Windows-Device Timeout
The specified I/O operation on \Device\Harddisk\DRO was not completed before the timeout period expired.
Cancel          Try Again                  Continue

"
Can u tell me the reason and the  solution???
Please help guys....


----------



## ~Phenom~ (May 18, 2006)

Come on guys , not even a single reply yet???
Please all u geeks, help me out.....


----------



## Vishal Gupta (May 18, 2006)

I read about it & found that it happens when the HDD got some problems!
So try to run Scandisk and if the problem is not solved then contact ur system vendor...


----------



## ~Phenom~ (May 18, 2006)

thanx for reply.
i scandisk my C ( windows drive) and it showed 1.32 GB bad sectors.
Can that might be the reason?????
I have got Win XP SP2 on a P4 , 845GVSR machine.My HDD is 80 GB seagate.


----------



## Vishal Gupta (May 18, 2006)

Now its clear dude!
Hurry and ask ur system vendor to replace it, otherwise u'll loose ur important data...


----------



## ~Phenom~ (May 19, 2006)

but , its out of warranty coz mine had only one yr warranty and not 5 yr warranty which seagate introduced one week after i purchased my HDD.
My bad luck.


----------



## Vishal Gupta (May 19, 2006)

Ask him to repair it!
I don't know anything about it but hv heard that bad sectors can be marked so that no more data can be lost in those sectors...

[EDIT]
Run Scandisk in DOS and make a full scan (can't remember the exact option but its like thorough of windows scandisk). Sometimes it also help in marking the BAD sectors.
[/EDIT]


----------



## Choto Cheeta (May 19, 2006)

~Phenom~ said:
			
		

> thanx for reply.
> i scandisk my C ( windows drive) and it showed *1.32 GB bad sectors*.
> Can that might be the reason?????
> I have got Win XP SP2 on a P4 , 845GVSR machine.My HDD is 80 GB seagate.



OFF Topic...

i am really stunned... u sure it showed 1.32 *GB*... thats... welll i am speech less...

normally its in bytes.. some time in worst case it may be few kbs... even one can imagine couple of MBs.... but Count in GB...
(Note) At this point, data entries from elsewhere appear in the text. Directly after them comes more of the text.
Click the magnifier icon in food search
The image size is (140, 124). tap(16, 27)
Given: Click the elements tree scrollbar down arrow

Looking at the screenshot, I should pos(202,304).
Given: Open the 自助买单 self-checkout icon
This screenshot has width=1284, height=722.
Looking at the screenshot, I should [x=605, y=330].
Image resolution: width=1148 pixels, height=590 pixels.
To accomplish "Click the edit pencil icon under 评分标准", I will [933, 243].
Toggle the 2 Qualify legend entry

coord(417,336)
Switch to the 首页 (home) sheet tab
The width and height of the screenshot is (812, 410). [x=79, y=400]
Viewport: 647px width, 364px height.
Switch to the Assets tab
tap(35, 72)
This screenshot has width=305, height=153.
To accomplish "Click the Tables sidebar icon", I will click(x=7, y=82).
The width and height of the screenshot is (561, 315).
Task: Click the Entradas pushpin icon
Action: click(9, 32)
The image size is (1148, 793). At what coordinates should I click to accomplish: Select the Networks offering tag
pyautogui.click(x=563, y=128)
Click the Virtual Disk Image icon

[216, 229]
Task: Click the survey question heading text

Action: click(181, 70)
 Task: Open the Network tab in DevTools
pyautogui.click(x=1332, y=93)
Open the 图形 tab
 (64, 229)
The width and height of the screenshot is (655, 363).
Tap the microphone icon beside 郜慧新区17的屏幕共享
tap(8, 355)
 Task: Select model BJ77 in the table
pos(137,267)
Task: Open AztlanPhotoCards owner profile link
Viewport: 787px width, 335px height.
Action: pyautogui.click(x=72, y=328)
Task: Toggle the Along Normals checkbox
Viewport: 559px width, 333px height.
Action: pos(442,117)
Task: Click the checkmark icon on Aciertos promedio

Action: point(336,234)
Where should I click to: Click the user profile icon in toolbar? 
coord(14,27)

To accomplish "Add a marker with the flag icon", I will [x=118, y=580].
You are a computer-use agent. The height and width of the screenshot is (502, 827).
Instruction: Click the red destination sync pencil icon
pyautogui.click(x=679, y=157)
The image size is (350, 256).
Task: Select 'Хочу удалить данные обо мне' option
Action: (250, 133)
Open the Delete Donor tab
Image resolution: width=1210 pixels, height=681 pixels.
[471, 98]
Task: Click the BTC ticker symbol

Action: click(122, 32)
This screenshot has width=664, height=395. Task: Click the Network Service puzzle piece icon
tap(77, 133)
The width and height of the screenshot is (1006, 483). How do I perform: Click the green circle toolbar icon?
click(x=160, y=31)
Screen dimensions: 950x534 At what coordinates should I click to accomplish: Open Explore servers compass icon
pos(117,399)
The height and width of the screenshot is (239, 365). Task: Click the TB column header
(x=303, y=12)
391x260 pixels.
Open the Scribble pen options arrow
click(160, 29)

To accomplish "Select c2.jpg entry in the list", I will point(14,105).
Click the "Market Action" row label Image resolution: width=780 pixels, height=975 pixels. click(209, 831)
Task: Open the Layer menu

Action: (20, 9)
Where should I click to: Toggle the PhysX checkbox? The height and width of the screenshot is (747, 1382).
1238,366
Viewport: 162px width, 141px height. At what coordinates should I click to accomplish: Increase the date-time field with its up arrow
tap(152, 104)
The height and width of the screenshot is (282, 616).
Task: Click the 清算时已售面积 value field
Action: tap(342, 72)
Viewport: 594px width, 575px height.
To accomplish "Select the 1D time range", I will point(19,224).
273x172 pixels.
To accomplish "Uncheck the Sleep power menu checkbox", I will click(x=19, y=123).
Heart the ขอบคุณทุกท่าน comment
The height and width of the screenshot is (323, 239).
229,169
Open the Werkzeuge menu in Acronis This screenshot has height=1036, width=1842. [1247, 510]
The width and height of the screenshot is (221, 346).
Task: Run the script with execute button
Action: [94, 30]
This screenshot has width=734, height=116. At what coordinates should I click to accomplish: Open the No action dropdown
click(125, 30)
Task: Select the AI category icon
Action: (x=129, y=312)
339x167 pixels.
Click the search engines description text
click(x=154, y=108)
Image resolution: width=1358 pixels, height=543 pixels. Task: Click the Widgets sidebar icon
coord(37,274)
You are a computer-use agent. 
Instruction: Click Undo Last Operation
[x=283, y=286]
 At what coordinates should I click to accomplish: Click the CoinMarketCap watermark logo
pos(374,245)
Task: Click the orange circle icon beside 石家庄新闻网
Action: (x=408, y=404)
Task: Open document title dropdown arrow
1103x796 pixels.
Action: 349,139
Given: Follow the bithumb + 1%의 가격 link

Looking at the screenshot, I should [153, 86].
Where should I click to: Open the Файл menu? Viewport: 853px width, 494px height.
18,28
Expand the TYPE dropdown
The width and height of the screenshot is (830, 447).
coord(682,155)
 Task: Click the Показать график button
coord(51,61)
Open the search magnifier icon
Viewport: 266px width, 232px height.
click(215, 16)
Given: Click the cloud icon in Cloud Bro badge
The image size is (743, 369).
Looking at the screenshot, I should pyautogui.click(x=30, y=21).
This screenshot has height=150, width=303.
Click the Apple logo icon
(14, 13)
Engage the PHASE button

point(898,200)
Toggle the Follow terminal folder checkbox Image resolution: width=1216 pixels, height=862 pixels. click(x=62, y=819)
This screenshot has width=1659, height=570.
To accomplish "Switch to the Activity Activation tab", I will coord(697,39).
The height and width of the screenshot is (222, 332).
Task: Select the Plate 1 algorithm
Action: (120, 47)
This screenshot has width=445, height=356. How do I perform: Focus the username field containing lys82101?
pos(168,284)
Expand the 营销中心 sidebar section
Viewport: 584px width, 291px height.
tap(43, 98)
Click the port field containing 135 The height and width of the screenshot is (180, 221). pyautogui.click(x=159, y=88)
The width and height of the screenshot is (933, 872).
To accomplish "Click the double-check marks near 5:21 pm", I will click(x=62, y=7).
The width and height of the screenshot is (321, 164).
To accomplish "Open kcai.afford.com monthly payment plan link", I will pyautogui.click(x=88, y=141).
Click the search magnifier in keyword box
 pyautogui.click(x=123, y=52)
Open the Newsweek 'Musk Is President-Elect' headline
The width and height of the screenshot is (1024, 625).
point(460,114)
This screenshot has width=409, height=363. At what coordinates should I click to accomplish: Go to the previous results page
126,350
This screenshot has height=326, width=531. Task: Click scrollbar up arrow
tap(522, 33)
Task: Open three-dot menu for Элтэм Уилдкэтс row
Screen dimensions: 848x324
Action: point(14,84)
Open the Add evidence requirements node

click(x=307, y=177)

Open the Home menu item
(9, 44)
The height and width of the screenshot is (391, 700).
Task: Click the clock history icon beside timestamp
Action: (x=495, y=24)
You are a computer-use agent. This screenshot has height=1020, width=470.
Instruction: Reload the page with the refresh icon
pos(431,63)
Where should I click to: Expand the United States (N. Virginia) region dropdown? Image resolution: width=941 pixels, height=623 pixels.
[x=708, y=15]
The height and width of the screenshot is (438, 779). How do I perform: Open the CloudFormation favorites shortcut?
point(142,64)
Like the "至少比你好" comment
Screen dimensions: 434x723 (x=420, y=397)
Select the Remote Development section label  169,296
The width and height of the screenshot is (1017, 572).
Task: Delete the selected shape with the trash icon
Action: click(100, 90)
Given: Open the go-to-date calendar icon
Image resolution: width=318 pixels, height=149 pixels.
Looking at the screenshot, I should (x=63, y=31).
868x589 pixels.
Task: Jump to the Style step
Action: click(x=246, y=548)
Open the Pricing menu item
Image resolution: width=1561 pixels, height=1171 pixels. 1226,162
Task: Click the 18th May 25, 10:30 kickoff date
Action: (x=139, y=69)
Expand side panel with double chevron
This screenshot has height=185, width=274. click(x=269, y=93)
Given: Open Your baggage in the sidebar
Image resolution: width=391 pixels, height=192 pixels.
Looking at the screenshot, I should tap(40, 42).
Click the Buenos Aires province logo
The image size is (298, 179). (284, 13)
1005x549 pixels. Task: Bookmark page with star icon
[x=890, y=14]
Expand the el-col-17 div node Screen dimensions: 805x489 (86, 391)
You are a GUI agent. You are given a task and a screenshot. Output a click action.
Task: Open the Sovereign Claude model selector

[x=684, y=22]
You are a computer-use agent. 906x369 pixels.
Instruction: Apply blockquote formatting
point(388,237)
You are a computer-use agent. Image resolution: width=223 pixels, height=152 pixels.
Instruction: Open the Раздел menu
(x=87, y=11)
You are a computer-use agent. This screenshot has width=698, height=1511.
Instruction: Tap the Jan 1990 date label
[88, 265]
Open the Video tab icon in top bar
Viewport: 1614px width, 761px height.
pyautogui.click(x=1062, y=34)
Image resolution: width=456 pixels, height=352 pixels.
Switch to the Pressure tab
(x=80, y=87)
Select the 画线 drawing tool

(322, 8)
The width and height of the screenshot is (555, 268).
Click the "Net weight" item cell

i dont know for others, but to me... this is the highest i ever hard... i never thought in my dreams that a HDD can have bad sectors in GBs...


----------



## ~Phenom~ (May 19, 2006)

well guys ,my system refused to boot last night due to bad HDD.
So , i repartitioned my HDD ,fixed my MBR , left all the bad sectors area unpartitioned reinstalled my WIN XP SP2 and all those softwares. Now , atlast I m back working on my machine.
@saurav cheeta , yes it showed 3.2 GB bad sectors but in MB.


----------